**Instructions to follow**. Update the listing lines from the line with "Task: Go to the Learning home link" to the line with "click(x=222, y=24)" by replacing "Site Manager" with "Site Settings", changing nothing else. Return only those lines.

* * *

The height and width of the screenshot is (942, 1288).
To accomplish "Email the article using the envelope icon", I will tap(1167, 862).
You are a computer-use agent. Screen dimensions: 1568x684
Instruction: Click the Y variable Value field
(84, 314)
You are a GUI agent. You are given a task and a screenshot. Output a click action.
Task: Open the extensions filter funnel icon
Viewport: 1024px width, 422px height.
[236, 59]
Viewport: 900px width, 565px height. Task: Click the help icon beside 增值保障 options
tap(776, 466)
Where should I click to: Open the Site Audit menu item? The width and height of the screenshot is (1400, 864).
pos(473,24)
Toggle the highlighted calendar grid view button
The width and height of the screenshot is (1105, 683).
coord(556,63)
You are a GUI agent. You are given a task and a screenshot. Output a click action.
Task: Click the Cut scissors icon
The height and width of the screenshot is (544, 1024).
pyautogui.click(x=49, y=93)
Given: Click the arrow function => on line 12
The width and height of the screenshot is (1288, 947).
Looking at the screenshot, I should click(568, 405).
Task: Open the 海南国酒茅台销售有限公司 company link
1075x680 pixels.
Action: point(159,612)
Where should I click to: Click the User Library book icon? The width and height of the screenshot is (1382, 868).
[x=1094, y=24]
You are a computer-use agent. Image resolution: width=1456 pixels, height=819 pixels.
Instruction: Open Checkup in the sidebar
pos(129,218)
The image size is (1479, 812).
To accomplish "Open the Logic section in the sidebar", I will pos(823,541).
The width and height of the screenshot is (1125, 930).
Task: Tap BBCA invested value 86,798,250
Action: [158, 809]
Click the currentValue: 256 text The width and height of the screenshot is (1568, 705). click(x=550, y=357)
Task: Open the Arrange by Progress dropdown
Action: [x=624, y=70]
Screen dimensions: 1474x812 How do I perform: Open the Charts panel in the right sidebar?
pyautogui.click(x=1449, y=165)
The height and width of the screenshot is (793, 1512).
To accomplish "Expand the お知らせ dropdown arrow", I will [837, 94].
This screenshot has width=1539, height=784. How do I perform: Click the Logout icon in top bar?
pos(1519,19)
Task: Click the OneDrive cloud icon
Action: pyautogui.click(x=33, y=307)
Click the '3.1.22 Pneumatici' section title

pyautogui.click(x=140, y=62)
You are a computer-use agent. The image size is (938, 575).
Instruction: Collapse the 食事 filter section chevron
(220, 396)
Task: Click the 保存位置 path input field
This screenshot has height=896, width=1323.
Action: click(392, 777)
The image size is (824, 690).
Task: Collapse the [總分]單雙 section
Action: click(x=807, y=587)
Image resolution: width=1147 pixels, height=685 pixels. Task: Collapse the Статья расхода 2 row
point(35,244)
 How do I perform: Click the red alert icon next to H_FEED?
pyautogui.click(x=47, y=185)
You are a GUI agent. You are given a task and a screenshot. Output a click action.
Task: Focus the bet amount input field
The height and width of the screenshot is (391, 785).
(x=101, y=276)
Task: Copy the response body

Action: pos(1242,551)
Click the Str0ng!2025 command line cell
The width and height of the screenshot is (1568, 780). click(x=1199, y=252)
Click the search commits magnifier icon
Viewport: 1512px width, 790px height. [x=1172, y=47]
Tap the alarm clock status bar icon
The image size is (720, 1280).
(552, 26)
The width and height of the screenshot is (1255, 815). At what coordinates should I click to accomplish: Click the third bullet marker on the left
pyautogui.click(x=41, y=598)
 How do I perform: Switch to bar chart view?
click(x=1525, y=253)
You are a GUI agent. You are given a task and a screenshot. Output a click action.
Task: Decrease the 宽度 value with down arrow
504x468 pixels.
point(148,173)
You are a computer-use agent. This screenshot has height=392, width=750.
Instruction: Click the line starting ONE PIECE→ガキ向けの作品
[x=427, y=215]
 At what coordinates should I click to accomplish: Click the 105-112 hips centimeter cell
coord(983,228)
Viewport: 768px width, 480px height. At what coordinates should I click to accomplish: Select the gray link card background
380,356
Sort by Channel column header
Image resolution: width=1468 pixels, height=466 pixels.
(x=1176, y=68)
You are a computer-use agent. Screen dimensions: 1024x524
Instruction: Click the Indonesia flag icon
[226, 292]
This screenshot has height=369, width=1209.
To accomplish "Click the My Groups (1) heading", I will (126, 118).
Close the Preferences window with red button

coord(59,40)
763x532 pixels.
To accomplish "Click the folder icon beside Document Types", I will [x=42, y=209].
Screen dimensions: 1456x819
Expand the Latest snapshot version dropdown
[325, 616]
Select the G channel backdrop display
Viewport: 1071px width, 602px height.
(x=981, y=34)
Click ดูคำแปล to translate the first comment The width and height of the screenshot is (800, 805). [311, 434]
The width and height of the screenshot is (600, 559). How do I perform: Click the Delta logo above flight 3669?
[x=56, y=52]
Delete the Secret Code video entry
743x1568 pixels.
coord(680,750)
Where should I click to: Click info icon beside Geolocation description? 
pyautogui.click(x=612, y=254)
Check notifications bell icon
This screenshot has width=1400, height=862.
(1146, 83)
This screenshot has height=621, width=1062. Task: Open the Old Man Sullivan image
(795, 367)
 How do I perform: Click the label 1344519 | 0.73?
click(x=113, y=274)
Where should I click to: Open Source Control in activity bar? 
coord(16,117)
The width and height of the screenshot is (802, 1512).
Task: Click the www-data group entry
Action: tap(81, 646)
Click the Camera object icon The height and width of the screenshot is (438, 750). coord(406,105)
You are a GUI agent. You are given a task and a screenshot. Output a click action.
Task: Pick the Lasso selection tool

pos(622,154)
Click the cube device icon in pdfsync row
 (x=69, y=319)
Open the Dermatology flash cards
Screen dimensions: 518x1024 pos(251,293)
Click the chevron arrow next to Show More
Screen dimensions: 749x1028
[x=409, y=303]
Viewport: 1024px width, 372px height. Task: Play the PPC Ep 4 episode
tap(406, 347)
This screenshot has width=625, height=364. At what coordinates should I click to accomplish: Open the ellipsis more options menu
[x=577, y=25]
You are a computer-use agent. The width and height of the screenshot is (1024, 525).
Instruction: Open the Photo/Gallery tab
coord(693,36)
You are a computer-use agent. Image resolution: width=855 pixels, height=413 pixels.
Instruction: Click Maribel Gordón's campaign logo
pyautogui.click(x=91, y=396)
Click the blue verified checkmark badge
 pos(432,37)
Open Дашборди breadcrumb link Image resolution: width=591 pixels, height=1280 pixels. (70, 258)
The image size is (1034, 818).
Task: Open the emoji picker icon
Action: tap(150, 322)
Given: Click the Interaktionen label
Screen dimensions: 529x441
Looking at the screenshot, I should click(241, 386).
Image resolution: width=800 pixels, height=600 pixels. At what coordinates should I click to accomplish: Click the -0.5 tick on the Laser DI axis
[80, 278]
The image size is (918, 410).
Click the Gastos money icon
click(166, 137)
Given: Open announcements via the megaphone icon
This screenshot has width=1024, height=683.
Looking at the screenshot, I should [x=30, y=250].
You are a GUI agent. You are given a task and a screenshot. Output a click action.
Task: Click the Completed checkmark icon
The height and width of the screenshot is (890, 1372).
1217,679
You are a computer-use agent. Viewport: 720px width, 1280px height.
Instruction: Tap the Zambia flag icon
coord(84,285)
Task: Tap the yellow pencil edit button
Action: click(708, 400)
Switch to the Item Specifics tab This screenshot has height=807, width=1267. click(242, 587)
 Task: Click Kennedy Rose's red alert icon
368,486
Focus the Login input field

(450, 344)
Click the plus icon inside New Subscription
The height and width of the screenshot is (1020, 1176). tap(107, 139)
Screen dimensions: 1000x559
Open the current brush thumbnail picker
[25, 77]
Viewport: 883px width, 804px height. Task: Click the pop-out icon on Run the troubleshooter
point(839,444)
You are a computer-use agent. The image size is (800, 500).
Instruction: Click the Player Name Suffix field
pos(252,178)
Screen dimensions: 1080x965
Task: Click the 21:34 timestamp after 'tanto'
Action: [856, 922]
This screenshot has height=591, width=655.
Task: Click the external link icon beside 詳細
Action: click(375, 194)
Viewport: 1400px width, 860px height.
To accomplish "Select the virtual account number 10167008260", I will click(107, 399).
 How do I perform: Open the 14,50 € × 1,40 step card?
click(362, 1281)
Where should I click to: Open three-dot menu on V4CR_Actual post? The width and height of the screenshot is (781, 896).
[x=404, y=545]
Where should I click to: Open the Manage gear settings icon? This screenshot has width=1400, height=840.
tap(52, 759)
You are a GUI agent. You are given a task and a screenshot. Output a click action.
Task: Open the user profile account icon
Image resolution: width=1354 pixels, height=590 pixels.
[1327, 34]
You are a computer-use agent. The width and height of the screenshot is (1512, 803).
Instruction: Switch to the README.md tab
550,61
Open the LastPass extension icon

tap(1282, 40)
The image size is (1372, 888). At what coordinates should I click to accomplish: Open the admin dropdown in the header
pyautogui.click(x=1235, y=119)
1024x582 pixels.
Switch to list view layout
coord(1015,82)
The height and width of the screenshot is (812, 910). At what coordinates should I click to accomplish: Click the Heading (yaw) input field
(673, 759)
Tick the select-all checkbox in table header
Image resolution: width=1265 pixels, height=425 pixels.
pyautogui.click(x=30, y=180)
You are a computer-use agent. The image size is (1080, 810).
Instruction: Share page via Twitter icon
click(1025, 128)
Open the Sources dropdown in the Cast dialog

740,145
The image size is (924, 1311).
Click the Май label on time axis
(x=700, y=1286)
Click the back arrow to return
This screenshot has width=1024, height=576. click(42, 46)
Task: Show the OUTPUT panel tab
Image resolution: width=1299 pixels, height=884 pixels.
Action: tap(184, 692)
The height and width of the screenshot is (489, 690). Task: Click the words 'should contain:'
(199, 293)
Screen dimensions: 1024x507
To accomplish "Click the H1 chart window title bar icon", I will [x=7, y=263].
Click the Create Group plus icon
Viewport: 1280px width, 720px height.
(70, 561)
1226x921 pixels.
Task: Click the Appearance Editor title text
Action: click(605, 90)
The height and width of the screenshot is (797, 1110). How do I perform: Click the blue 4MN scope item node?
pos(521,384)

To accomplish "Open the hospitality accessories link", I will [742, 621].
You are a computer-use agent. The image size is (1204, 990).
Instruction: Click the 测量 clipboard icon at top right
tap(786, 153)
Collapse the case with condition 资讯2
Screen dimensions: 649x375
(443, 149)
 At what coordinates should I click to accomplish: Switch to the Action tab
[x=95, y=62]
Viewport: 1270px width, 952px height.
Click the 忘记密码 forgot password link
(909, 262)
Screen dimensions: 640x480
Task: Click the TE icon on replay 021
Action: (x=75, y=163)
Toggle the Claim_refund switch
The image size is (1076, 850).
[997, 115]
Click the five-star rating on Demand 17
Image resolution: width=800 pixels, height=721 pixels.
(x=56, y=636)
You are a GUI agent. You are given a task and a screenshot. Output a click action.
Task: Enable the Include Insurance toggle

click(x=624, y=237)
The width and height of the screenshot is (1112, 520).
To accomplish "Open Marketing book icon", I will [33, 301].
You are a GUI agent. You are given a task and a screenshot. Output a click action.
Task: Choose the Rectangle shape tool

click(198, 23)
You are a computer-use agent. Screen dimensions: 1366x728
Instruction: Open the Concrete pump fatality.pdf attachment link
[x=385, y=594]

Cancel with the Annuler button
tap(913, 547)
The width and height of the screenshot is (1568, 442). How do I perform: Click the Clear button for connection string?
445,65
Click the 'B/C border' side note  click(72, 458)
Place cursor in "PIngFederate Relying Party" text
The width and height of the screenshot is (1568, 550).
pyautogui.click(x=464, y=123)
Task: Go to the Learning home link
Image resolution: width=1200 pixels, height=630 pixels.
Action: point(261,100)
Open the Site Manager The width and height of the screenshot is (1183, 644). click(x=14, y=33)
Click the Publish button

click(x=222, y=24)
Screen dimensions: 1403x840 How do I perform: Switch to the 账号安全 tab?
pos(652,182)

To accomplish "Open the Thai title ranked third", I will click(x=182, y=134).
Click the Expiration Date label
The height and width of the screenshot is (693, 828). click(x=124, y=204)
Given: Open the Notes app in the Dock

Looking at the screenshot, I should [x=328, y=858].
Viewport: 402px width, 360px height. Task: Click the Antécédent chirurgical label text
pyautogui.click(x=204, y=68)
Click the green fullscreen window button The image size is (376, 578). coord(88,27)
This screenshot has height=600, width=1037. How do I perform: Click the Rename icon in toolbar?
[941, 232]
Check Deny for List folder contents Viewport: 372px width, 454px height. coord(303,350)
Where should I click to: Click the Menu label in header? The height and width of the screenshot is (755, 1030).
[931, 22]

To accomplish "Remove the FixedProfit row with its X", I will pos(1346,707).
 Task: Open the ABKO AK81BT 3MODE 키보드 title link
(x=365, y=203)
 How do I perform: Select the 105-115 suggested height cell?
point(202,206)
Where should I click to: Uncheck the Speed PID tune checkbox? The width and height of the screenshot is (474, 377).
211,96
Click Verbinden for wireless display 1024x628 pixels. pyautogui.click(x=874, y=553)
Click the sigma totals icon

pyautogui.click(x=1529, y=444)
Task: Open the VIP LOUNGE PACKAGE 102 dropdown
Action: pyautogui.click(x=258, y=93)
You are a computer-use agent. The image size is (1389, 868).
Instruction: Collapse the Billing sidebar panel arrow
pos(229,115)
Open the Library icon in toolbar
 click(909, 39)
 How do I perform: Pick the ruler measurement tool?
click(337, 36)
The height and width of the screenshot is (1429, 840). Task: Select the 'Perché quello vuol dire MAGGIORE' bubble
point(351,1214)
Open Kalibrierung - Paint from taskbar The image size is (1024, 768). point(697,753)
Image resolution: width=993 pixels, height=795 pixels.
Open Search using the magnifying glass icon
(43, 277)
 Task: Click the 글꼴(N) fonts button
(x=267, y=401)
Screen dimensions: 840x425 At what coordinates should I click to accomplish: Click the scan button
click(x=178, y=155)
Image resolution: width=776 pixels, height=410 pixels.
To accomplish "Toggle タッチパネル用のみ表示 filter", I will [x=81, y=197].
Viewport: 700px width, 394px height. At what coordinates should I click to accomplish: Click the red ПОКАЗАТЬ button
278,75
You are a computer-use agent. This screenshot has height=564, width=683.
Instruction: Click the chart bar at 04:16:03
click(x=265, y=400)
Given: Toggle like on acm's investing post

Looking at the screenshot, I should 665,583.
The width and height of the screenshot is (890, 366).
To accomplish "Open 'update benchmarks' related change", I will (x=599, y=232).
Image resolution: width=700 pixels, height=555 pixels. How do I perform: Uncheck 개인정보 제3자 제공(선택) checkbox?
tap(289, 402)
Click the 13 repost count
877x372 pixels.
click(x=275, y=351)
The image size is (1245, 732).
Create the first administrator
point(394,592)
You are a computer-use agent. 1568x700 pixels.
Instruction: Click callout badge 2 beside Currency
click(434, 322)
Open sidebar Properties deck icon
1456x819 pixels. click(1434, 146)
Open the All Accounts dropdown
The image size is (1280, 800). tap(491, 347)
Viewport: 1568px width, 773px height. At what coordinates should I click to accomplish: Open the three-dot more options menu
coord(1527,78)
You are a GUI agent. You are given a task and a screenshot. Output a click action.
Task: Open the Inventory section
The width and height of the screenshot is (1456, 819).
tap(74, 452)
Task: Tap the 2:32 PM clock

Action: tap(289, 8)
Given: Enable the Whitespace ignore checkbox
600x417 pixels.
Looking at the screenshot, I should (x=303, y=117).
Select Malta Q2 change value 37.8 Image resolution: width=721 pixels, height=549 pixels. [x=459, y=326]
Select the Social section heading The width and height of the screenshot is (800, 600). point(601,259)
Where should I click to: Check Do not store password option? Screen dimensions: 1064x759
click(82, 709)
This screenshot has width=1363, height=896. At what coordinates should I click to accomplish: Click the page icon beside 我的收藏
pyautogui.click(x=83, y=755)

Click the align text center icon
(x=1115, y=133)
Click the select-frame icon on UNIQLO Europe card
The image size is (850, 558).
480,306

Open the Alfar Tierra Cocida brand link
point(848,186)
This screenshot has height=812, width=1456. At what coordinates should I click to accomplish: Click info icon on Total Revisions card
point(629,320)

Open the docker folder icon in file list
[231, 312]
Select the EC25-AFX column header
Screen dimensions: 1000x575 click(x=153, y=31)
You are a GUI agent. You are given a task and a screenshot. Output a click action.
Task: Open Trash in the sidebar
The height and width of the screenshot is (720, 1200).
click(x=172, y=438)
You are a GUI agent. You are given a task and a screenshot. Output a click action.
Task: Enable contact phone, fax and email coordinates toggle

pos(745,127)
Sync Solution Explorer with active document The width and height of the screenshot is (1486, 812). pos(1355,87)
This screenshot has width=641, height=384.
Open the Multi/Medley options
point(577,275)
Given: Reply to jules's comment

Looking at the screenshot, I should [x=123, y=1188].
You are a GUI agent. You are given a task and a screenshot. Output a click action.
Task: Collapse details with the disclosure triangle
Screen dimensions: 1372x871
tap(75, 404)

* * *

**Exercise output**.
Task: Go to the Learning home link
Image resolution: width=1200 pixels, height=630 pixels.
Action: point(261,100)
Open the Site Settings The width and height of the screenshot is (1183, 644). click(x=14, y=33)
Click the Publish button

click(x=222, y=24)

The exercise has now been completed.